#### [WORK TASK]
Wherever a line of the records contains "menu", copy that line.

[Stored records]
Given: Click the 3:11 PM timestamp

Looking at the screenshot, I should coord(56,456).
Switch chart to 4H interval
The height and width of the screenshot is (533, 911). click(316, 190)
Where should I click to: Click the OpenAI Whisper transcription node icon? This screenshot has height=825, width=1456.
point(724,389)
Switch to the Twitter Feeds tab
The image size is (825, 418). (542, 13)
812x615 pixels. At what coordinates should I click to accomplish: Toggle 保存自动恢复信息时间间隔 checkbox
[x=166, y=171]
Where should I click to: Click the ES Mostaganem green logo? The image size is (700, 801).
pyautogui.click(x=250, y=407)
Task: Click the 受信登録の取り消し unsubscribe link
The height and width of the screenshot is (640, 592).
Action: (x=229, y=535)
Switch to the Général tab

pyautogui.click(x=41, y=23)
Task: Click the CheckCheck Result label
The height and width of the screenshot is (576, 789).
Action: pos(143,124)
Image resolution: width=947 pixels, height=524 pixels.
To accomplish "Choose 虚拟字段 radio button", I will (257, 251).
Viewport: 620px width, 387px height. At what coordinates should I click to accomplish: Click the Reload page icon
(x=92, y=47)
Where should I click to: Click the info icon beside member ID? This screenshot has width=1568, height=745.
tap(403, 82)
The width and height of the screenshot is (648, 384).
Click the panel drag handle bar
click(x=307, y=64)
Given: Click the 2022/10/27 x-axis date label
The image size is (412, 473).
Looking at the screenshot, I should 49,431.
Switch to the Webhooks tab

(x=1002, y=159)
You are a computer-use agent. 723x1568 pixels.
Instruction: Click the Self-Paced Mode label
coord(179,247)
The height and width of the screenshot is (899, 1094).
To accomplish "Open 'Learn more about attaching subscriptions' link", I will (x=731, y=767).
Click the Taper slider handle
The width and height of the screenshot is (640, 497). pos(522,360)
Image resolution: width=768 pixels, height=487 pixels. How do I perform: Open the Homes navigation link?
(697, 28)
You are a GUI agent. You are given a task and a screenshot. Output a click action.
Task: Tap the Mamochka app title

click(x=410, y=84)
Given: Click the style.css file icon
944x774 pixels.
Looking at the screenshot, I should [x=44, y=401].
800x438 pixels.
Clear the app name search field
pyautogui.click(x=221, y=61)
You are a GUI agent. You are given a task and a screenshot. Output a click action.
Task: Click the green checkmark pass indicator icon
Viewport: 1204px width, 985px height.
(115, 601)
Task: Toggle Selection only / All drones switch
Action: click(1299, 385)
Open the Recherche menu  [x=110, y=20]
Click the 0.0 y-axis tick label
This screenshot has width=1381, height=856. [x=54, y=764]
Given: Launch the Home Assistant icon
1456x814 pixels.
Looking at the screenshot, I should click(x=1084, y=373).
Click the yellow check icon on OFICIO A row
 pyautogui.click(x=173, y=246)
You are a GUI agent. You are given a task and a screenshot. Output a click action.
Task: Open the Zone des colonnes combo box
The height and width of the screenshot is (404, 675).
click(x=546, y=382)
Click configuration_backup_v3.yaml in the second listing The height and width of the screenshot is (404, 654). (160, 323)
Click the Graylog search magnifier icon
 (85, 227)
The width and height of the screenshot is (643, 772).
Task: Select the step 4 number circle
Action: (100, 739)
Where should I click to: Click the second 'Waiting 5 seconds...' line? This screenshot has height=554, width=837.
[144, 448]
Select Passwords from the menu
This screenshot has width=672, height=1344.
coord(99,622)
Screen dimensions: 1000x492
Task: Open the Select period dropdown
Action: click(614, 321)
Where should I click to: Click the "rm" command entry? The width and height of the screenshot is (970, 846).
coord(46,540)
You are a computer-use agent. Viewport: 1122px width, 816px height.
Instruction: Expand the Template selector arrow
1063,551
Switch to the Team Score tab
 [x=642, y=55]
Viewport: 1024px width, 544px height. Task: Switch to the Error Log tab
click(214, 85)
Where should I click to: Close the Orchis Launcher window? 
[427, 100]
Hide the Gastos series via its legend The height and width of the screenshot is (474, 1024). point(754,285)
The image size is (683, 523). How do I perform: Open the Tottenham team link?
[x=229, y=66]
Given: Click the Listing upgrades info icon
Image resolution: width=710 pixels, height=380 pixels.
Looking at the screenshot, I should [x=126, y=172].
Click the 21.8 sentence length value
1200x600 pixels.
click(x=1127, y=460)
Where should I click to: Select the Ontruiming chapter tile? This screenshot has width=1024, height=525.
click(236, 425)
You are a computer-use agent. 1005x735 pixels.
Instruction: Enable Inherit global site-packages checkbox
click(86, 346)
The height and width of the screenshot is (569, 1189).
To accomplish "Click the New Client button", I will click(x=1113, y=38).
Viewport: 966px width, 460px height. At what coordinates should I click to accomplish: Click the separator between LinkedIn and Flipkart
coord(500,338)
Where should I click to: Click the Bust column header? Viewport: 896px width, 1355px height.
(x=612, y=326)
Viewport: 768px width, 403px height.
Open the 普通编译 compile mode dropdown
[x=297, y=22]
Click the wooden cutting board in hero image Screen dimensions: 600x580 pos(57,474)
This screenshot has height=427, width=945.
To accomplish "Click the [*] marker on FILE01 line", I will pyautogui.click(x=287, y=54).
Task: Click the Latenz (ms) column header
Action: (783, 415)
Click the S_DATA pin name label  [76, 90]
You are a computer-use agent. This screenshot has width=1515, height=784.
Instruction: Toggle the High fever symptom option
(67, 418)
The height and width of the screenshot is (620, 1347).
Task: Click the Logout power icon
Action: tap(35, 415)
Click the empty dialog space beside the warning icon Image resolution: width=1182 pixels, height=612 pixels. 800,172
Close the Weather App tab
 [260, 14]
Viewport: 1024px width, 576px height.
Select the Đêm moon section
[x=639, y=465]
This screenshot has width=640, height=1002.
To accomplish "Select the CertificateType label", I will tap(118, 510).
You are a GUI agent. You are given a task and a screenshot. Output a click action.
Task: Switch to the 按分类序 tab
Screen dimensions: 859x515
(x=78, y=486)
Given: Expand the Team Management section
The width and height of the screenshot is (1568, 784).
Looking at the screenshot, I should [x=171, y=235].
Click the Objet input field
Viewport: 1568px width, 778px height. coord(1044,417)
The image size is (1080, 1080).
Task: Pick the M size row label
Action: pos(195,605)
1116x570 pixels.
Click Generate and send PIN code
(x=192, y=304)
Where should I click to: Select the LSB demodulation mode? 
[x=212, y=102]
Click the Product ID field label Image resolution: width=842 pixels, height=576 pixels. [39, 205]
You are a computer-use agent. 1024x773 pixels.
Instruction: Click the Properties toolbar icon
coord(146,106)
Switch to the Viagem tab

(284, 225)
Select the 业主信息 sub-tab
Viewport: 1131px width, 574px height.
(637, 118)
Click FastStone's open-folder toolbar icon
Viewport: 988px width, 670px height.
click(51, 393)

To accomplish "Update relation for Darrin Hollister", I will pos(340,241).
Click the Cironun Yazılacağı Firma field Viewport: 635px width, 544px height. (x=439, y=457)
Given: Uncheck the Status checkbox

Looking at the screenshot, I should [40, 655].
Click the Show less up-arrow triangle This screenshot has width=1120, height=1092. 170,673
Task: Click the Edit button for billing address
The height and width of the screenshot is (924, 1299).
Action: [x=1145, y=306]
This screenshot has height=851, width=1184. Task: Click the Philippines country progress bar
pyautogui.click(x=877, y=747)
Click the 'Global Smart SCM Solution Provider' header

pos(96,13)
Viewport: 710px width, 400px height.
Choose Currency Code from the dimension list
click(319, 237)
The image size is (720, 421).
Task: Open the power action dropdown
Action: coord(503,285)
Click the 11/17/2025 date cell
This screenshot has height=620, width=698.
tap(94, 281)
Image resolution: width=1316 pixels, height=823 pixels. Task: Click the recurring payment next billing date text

#### [SOLUTION TO THIS EXERCISE]
Open the Recherche menu  [x=110, y=20]
Select Passwords from the menu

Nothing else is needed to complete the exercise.